**Task requirements:** Produce as output only the lines below starting at the line with "Task: Click the Name column header" and continuing through the line with "Task: Click the 'Smtp protocol :' label text", each one exactly as written.

==================================================

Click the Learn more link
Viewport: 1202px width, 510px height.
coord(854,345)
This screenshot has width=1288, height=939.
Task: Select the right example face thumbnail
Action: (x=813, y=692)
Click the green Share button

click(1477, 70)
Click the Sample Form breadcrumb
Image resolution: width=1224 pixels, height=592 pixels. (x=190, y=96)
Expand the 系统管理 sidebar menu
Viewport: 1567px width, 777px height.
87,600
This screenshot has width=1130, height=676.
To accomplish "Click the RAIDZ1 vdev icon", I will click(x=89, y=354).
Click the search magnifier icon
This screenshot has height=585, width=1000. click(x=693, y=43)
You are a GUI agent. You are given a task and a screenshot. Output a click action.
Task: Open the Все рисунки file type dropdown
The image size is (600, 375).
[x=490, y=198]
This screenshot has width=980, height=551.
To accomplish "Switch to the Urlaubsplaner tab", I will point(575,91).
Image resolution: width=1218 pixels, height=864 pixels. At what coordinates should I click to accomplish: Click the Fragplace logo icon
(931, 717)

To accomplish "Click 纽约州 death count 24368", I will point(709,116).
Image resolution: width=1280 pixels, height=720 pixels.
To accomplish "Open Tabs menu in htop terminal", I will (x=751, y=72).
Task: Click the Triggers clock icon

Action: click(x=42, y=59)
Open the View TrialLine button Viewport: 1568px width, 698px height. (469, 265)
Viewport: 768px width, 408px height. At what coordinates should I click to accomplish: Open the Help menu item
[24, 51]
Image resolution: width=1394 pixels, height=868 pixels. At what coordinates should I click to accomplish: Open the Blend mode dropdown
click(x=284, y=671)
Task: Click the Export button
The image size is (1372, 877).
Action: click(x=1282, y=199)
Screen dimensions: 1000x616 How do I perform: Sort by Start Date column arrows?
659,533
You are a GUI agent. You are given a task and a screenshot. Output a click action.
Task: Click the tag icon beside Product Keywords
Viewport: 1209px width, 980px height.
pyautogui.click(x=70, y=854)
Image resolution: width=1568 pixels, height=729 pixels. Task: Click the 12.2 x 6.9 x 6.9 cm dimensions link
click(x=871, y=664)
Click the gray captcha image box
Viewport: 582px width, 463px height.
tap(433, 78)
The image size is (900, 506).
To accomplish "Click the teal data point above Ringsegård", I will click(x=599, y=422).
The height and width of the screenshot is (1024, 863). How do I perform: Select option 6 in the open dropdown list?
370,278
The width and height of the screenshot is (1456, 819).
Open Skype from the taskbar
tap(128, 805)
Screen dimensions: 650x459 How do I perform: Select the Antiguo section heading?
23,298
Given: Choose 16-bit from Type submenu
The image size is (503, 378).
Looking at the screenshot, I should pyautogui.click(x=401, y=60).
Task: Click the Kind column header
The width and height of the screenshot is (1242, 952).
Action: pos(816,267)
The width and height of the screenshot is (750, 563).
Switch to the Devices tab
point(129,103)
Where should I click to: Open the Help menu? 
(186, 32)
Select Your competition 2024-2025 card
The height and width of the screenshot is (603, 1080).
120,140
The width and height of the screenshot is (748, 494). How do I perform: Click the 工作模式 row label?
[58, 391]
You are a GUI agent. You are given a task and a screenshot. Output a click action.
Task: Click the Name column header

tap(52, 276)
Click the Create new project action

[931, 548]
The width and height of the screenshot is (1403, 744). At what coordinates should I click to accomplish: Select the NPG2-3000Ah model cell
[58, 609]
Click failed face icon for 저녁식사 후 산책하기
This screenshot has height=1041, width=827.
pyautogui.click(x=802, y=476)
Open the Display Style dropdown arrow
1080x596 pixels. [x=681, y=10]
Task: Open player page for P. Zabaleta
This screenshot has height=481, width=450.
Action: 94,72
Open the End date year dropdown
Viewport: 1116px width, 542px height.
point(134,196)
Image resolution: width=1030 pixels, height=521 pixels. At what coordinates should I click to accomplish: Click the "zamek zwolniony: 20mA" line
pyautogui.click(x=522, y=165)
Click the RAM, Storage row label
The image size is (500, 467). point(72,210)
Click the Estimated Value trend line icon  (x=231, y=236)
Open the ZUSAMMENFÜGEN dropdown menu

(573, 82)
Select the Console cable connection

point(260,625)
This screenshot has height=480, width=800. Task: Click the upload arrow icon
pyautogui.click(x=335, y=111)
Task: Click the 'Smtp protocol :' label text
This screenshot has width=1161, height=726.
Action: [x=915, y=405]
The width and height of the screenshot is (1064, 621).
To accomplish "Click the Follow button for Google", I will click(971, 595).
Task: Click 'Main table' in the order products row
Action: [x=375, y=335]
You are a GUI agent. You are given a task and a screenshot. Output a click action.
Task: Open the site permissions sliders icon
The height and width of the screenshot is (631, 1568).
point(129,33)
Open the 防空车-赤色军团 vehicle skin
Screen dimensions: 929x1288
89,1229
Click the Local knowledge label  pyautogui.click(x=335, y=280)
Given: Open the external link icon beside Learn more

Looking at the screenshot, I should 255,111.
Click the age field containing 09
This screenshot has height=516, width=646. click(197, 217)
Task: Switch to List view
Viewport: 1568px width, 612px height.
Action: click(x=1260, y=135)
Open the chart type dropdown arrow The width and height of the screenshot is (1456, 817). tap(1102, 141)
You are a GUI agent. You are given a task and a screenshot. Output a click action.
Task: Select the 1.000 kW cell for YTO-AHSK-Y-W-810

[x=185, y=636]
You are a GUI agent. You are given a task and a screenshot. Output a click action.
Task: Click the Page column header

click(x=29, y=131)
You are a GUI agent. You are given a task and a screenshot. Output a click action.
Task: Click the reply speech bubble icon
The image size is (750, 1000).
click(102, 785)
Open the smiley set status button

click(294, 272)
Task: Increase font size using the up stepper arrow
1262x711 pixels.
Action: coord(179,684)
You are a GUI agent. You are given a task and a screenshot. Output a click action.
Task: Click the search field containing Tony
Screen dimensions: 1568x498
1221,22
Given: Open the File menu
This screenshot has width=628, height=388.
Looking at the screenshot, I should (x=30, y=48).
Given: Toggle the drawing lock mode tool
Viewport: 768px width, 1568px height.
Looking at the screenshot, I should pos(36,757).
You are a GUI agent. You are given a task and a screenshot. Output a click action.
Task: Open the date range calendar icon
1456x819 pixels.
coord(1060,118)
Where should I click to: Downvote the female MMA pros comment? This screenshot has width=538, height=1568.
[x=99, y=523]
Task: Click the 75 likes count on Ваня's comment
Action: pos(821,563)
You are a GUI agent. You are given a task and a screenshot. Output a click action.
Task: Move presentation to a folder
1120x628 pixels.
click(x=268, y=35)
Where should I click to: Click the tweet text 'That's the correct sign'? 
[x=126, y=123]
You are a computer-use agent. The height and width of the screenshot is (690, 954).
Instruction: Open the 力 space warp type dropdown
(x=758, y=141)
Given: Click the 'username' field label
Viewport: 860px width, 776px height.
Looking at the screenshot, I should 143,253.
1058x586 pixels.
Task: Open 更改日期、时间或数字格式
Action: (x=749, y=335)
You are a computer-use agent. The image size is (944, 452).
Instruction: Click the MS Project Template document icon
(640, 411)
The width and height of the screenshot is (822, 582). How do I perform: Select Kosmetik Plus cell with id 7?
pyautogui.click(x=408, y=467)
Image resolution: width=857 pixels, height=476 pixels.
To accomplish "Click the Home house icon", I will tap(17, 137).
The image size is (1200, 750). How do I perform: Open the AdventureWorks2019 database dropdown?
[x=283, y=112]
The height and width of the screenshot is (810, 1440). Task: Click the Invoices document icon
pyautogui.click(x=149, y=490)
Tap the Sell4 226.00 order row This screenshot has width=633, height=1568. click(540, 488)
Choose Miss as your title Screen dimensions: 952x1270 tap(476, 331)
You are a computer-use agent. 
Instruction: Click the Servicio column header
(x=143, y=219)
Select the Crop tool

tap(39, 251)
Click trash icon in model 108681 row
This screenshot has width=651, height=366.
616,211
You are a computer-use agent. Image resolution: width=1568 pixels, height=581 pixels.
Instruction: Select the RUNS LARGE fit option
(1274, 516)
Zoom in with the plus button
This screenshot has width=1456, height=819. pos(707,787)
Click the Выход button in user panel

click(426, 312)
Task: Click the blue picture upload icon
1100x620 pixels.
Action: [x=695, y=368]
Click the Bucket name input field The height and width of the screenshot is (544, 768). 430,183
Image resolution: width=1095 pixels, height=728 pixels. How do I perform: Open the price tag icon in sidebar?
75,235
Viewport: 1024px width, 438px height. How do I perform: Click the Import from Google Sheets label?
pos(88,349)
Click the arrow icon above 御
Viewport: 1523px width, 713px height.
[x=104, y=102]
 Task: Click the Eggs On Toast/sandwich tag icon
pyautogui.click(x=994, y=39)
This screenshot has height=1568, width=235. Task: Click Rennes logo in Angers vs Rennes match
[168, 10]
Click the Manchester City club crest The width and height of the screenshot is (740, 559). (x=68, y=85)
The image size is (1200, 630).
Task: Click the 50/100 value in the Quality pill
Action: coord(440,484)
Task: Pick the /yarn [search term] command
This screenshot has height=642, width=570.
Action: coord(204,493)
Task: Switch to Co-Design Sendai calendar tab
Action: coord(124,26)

==================================================

**Result of the task:**
Task: Click the Name column header

tap(52, 276)
Click the Create new project action

[931, 548]
The width and height of the screenshot is (1403, 744). At what coordinates should I click to accomplish: Select the NPG2-3000Ah model cell
[58, 609]
Click failed face icon for 저녁식사 후 산책하기
This screenshot has height=1041, width=827.
pyautogui.click(x=802, y=476)
Open the Display Style dropdown arrow
1080x596 pixels. [x=681, y=10]
Task: Open player page for P. Zabaleta
This screenshot has height=481, width=450.
Action: 94,72
Open the End date year dropdown
Viewport: 1116px width, 542px height.
point(134,196)
Image resolution: width=1030 pixels, height=521 pixels. At what coordinates should I click to accomplish: Click the "zamek zwolniony: 20mA" line
pyautogui.click(x=522, y=165)
Click the RAM, Storage row label
The image size is (500, 467). point(72,210)
Click the Estimated Value trend line icon  (x=231, y=236)
Open the ZUSAMMENFÜGEN dropdown menu

(573, 82)
Select the Console cable connection

point(260,625)
This screenshot has height=480, width=800. Task: Click the upload arrow icon
pyautogui.click(x=335, y=111)
Task: Click the 'Smtp protocol :' label text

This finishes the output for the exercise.